I think it was probably part of my upbringing. I remember my father, who is an historian by training and who was a trade unionist and a socialist as a young man, taking me to see the sight of the Peterloo Massacre in Manchester when I was very young. I suppose growing up in a largely atheist household, aside from a few sentimental vestiges of Catholicism on my mother’s part, meant that intellectual and specifically historical understanding was a source succor and a kind of default way of engaging with the world.
The other thing that really sticks out to me is the way you use objects to chronicle or channel lives lived, in an almost talismanizing way. Your series Home, written while you were in residence at the Wordsworth Trust, is a great example. No real question there, but maybe you could comment on your take?
Again it probably goes back to the historical thing. Though I suspect maybe it’s also a design thing. My older brother is an architect and my mother a devotee of William Morris, so things were always as important as ideas in our house.
You write sonnets. Which sonneteers, contemporary or not, do you most admire? What attracts you to the form?
I think the simplicity and the discipline of the sonnet is one of the draws for me. The sonnet only really began to work for me when I used it in conjunction with narrative. Andrew Motion recently wrote a sonnet sequence called ‘The Five Acts of Harry Patch’ about the last surviving British combatant in World War I, which I admire. Motion, as he showed during his laureateship, is such a magnificently accomplished elegist.
You were the youngest poet to ever win a residency at the Wordsworth Trust. What was it like to be in Grasmere, among Wordsworth’s things? I think I would go mad up there; too rural.

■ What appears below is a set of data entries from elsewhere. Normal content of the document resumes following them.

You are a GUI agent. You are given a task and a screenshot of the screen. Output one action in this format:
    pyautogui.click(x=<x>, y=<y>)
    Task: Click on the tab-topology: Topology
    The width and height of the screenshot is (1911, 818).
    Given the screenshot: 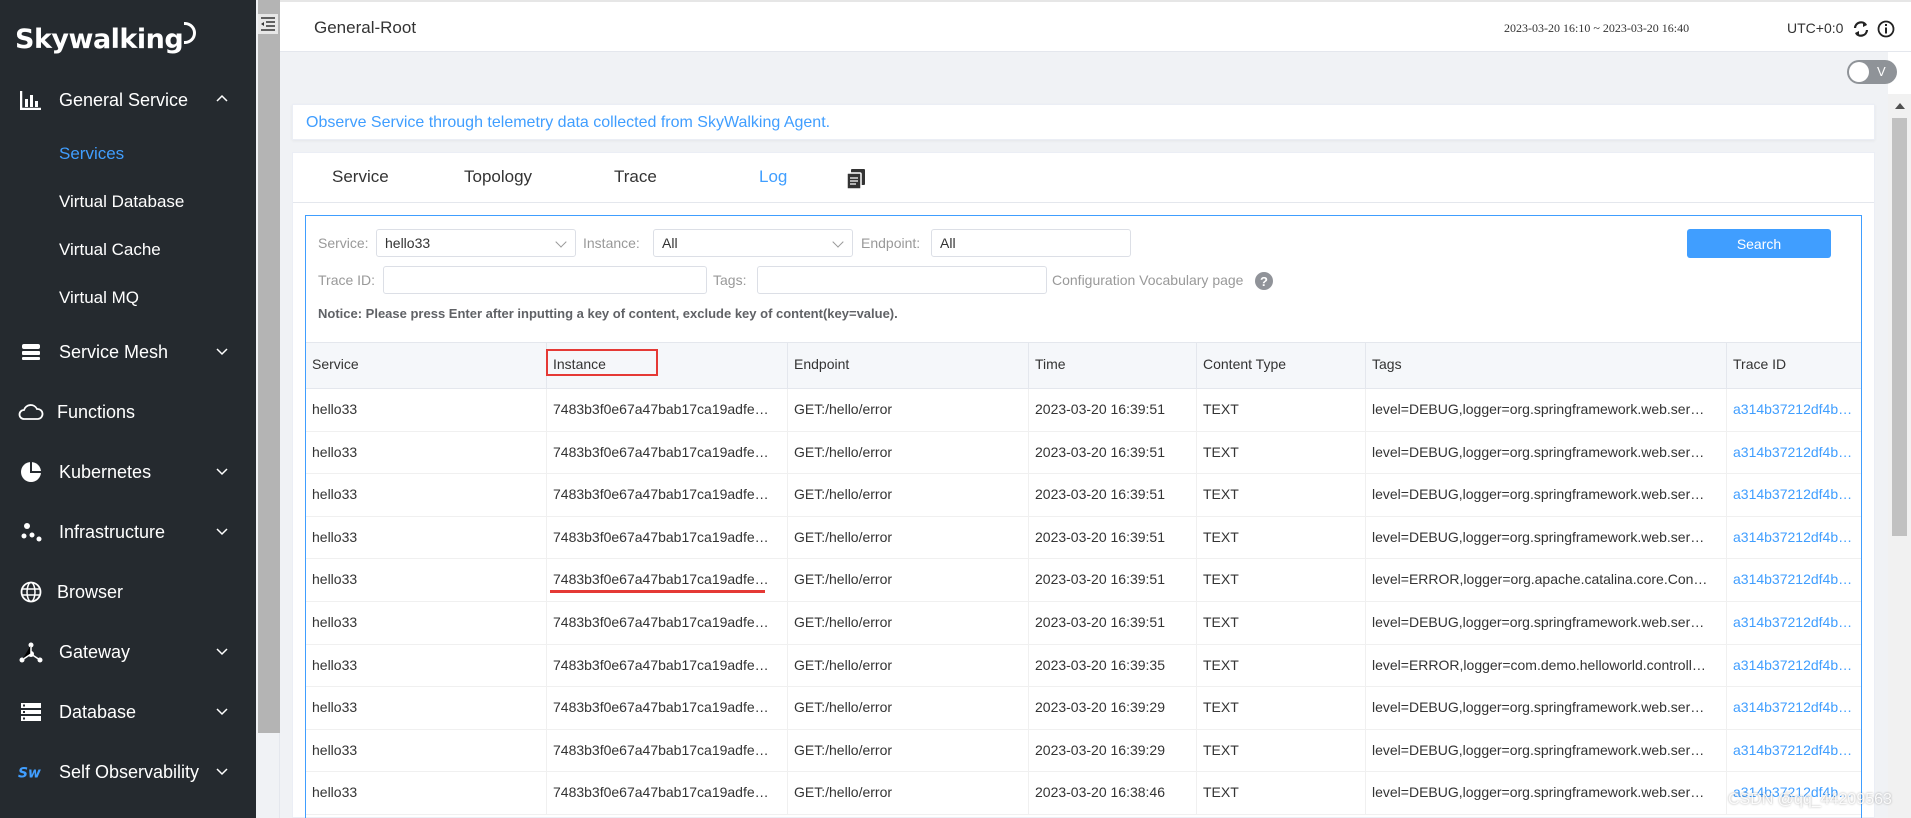 What is the action you would take?
    pyautogui.click(x=498, y=177)
    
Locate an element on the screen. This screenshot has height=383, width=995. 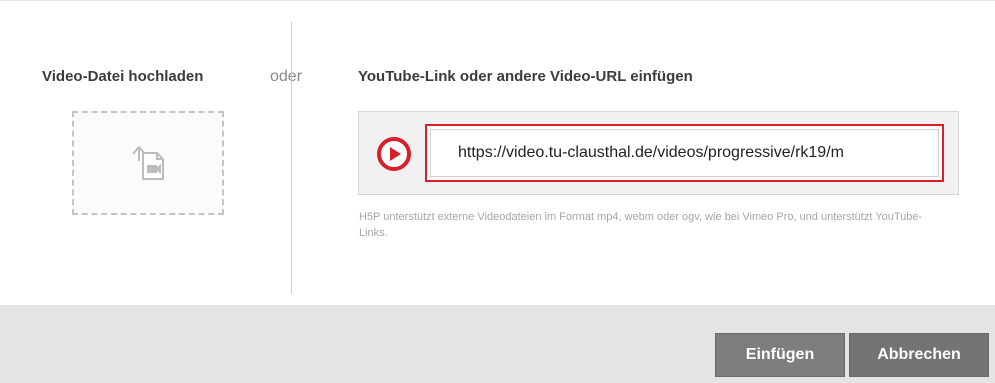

Although Grasmere is fairly remote—two trains and then a taxi ride (or an open-top bus for the hardy) from London—there were visiting scholars and researchers passing through and every summer poets come up as part of the reading series. I had some very special moments of quiet privilege; walking alone in the bluebell woods at dawn in spring, or listening to carols sung inside a candle-lit Dove Cottage on a winter night or swimming in Sour Milk ghyll the morning Barack Obama was elected.
Is “Silver Lake” set in my Silver Lake, the editorial headquarters of Molossus?
Yes.
What are you working on now? What are you reading, watching, listening to?
I’m finishing a book of stories set in California.
When I write I listen to piano music mainly, especially a recording of the French pianist Alexandre Tharaud playing pieces by Francois Couperin. I noticed Terrence Malik had used it in trailer for The Tree of Life. There’s an English modern jazz group, Portico Quartet, who use a kind of steel pan made in Switzerland called a ‘hang’ to make incredibly haunting music. I listen to them when I write too. Sparklehorse is the band I feel most deeply connected to. My brother brought back a tape from San Francisco when I was 14 with Vivadixiesubmarinetransmissionplot on one side and a band called Sebedoh on the other. When Mark Linkous shot himself in the heart in an alleyway in Knoxville it felt like the end of my youth.
Congratulations on the new collection, the Somerset Maugham, and all your recent successes. I hope to see more of your work on Molossus soon.